There are several steps followed for preprocessing the data.

  1. First, the dataset is completed. If the dataframe extracted from MIO is incomplete, i.e., contains only rows with non-zero sales and no rows with 0 sales, thus having a lot of missing dates, the missing rows are added to the dataframe for each brand.

    All dates from a certain starting point (usually 2018-01-01) to the end of desired forecasting period (usually 2025-02-01) are added.

    import pandas as pd

    all_dates = pd.date_range(start="2018-01-01", end="2025-02-01", freq="D")
    all_brand_names = df["brand"].unique()

    all_combinations = pd.DataFrame(
    [(date, brand)
    for date in all_dates
    for brand in all_brand_names],
    columns=["date", "brand"]
    )

    df = pd.merge(all_combinations, df, on=["date", "brand"], how='left')
    df.fillna(0, inplace=True)
    df = df[df["brand"] != 0]

    Missing values (for quantity delivered) are filled with 0 and if any brand is originally NaN and has been filled with 0 too, it is removed.

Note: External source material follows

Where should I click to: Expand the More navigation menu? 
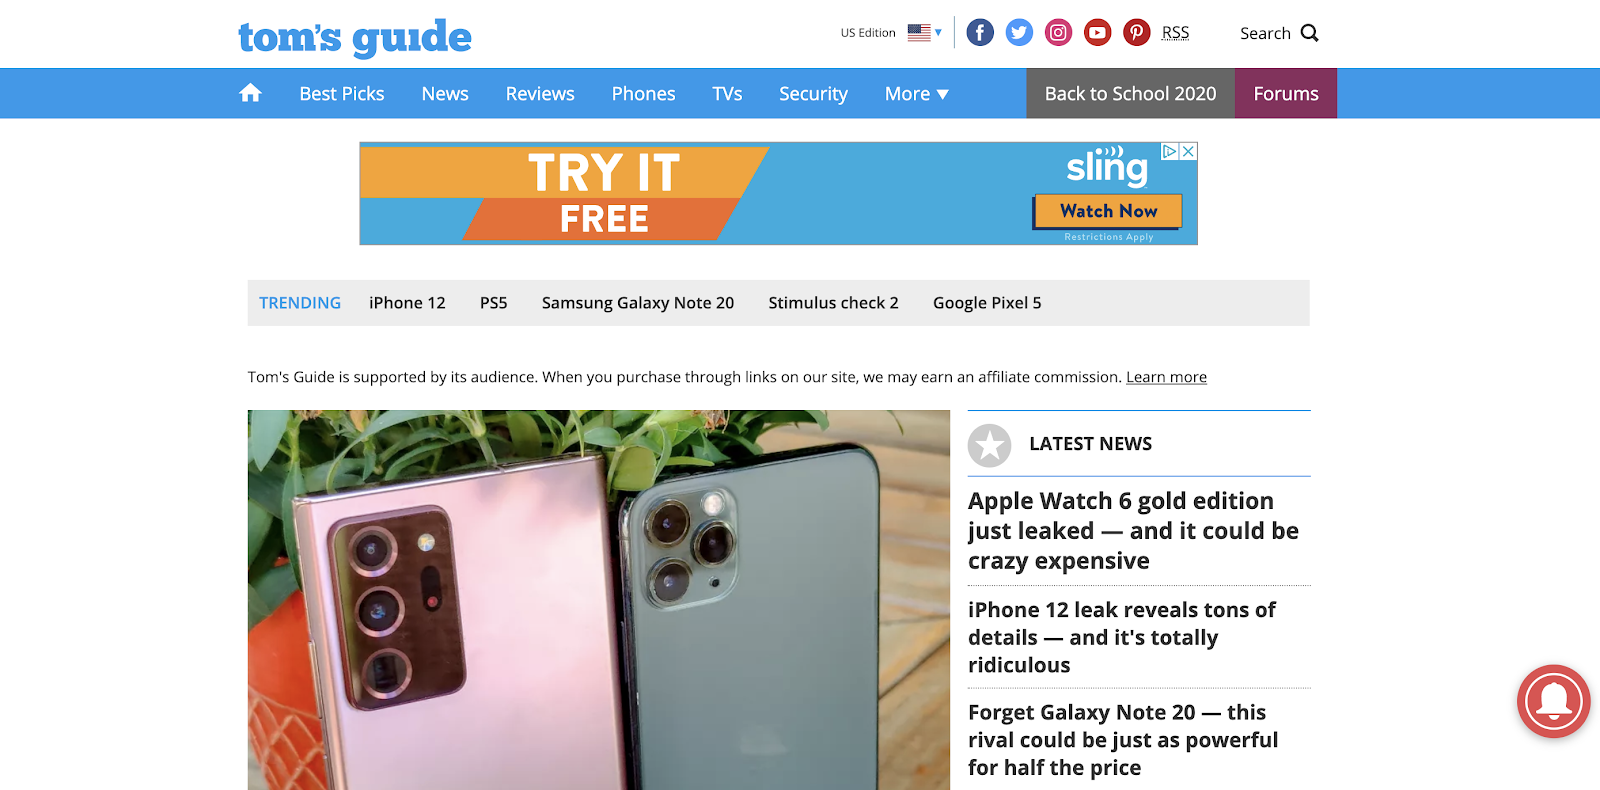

  2. Next, the data is aggregated to monthly.

    df["date"] = df["date"].dt.to_period("M").dt.to_timestamp()
    df = df.groupby(["brand", "date"])["quantity_delivered"].sum().reset_index()

    product_values = df[(df["date"] >= "2023-01-01") & (df["date"] <= "2023-12-01")].groupby("brand")["quantity_delivered"].sum()
    discontinued_products = product_values.loc[product_values.values < 1]
    df = df[~df["brand"].isin(discontinued_products.index)]
    df.reset_index(drop=True, inplace=True)

    Furthermore, brands which have been discontinued in the region (no sales in 2023) are removed.

  3. Weather data is merged with the dataframe optionally.

    weather_df["date"] = pd.to_datetime(weather_df["date"])
    weather_df["date"] = weather_df["date"].dt.to_period("M").dt.to_timestamp()
    weather_df = weather_df.groupby(["date"]).mean().reset_index()

    weather_df_date_max = weather_df["date"].max()
    previous_year_start = (weather_df_date_max - relativedelta(years=1)).strftime('%Y-%m-%d')
    previous_year_end = (datetime.strptime("2025-02-01", '%Y-%m-%d') - relativedelta(years=1)).strftime('%Y-%m-%d')

    weather_df_features = list(weather_df.columns)
    weather_df_features.remove("date")

    df = pd.merge(df, weather_df, on="date", how='left')

    while df[df["date"] > weather_df_date_max][weather_df_features].isna().sum().sum() > 0:
    df.loc[df["date"] > weather_df_date_max, weather_df_features] = df.loc[(df["date"] > previous_year_start) & (df["date"] <= previous_year_end), weather_df_features].values

    df.fillna(0, inplace=True)

    The weather data for future time periods is filled with weather data of the previous year.